First, we can calculate the vapor pressure of water at 97.5 ˚C using the given value of 690 mmHg. This will give us the relative proportion of water in the steam-distillate.

Next, we can calculate the vapor pressure of limonene at 97.5 ˚C by using the boiling point of limonene and the atmospheric pressure of 760 mmHg.

Finally, we can calculate the percent by mass of limonene in the steam-distillate using the ratio of the vapor pressures.

Let's go step-by-step:

Step 1: Calculate the vapor pressure of water at 97.5 ˚C:

The Clausius-Clapeyron equation can be used to calculate the vapor pressure of water at a given temperature:

ln(P1/P2) = (-ΔHvap/R) * (1/T1 - 1/T2)

Where:
P1 = vapor pressure of water at T1
P2 = vapor pressure of water at T2
ΔHvap = enthalpy of vaporization of water
R = ideal gas constant (8.314 J/(mol·K))
T1 = initial temperature (boiling point of limonene, 175 ˚C + 273.15 K)
T2 = final temperature (97.5 ˚C + 273.15 K)

Since we are given the vapor pressure at 97.5 ˚C (P2 = 690 mmHg) and need to solve for P1, we rearrange the equation:

ln(P1/690) = (-ΔHvap/R) * (1/(175 + 273.15) - 1/(97.5 + 273.15))

Let's calculate the right side of the equation:

ΔHvap = Latent heat of vaporization of water = 40.7 kJ/mol = 40,700 J/mol

ln(P1/690) = (-40700 J/mol / 8.314 J/(mol·K)) * (1/448.15 K - 1/370.65 K)

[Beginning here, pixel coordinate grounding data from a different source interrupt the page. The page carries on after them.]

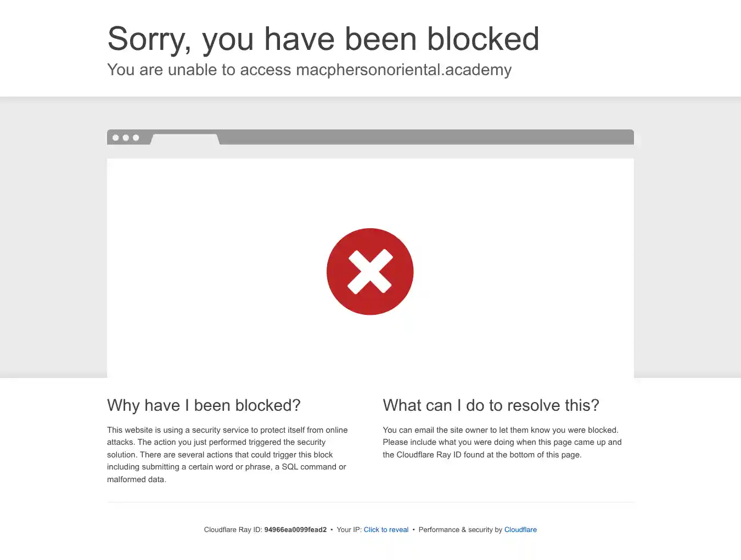The height and width of the screenshot is (560, 741).
Task: Click the paragraph about security service protection
Action: pyautogui.click(x=228, y=455)
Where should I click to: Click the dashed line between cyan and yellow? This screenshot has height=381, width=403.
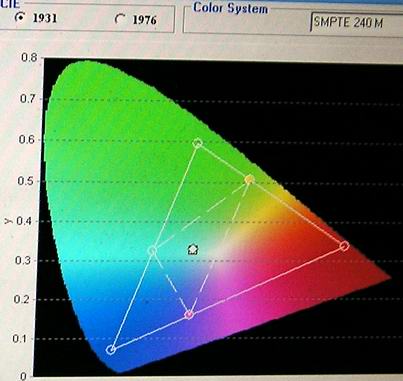point(201,215)

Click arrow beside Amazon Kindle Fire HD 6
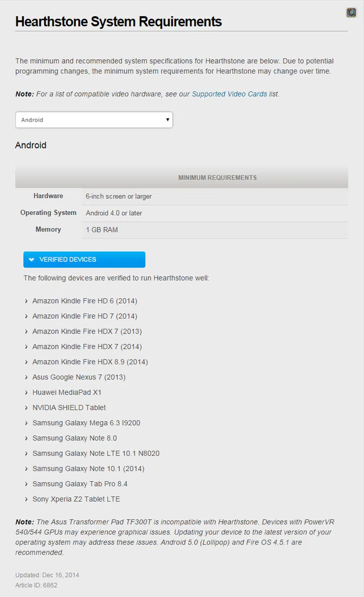26,301
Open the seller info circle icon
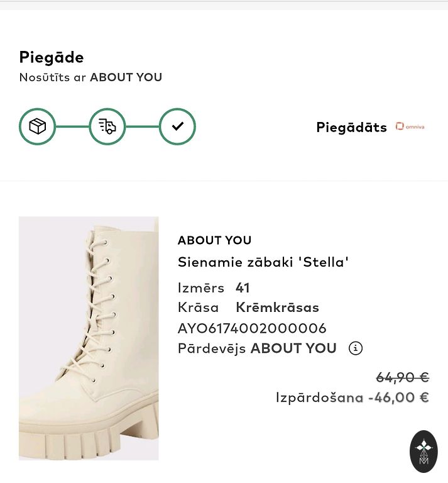 pos(356,348)
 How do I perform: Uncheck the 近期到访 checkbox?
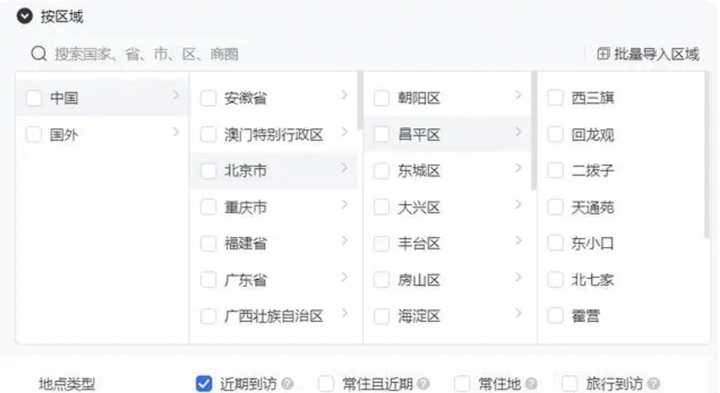204,383
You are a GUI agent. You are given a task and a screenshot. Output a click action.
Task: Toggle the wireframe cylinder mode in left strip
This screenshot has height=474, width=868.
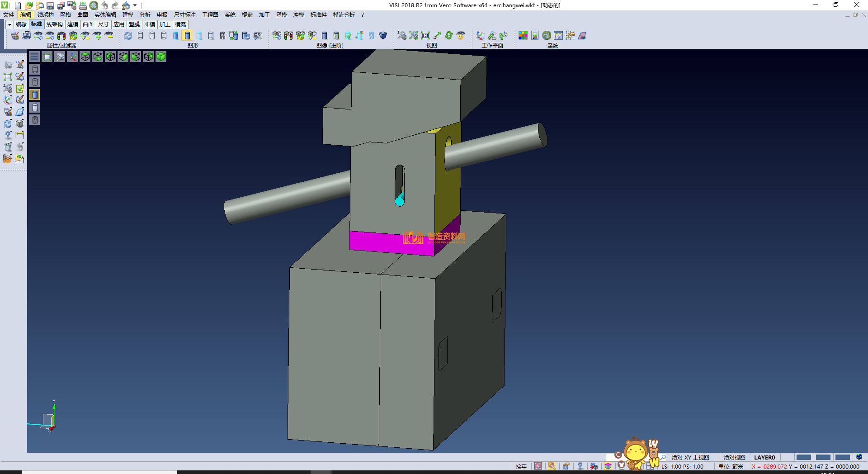click(x=35, y=69)
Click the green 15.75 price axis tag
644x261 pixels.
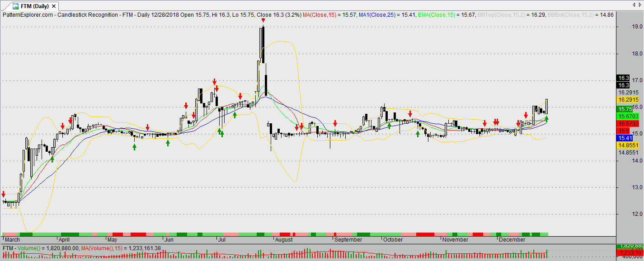(x=625, y=109)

Calculating the right side of the equation gives:

ln(P1/690) = -213.435

To solve for P1, we take the exponential of both sides:

P1/690 = e^(-213.435)

P1 = 690 * e^(-213.435)
P1 ≈ 7.75 x 10^-93 mmHg

Therefore, the vapor pressure of water at 97.5 ˚C is approximately 7.75 x 10^-93 mmHg.

Step 2: Calculate the vapor pressure of limonene at 97.5 ˚C:

Since limonene co-distills with water at 97.5 ˚C, we can assume that the vapor pressure is the same as the vapor pressure of water at that temperature. Therefore, the vapor pressure of limonene at 97.5 ˚C is approximately 7.75 x 10^-93 mmHg.

Step 3: Calculate the percent by mass of limonene in the steam-distillate:

To find the percent by mass of limonene, we can use the ratio of the vapor pressures:

Percent by mass of limonene = (vapor pressure of limonene / total vapor pressure) * 100

The total vapor pressure is the sum of water and limonene vapor pressures.

Total vapor pressure = vapor pressure of water + vapor pressure of limonene ≈ 7.75 x 10^-93 mmHg + 7.75 x 10^-93 mmHg ≈ 1.55 x 10^-92 mmHg

Percent by mass of limonene = (7.75 x 10^-93 mmHg / 1.55 x 10^-92 mmHg) * 100

Percent by mass of limonene ≈ 5%

Therefore, the percent by mass of limonene in the steam-distillate is approximately 5%.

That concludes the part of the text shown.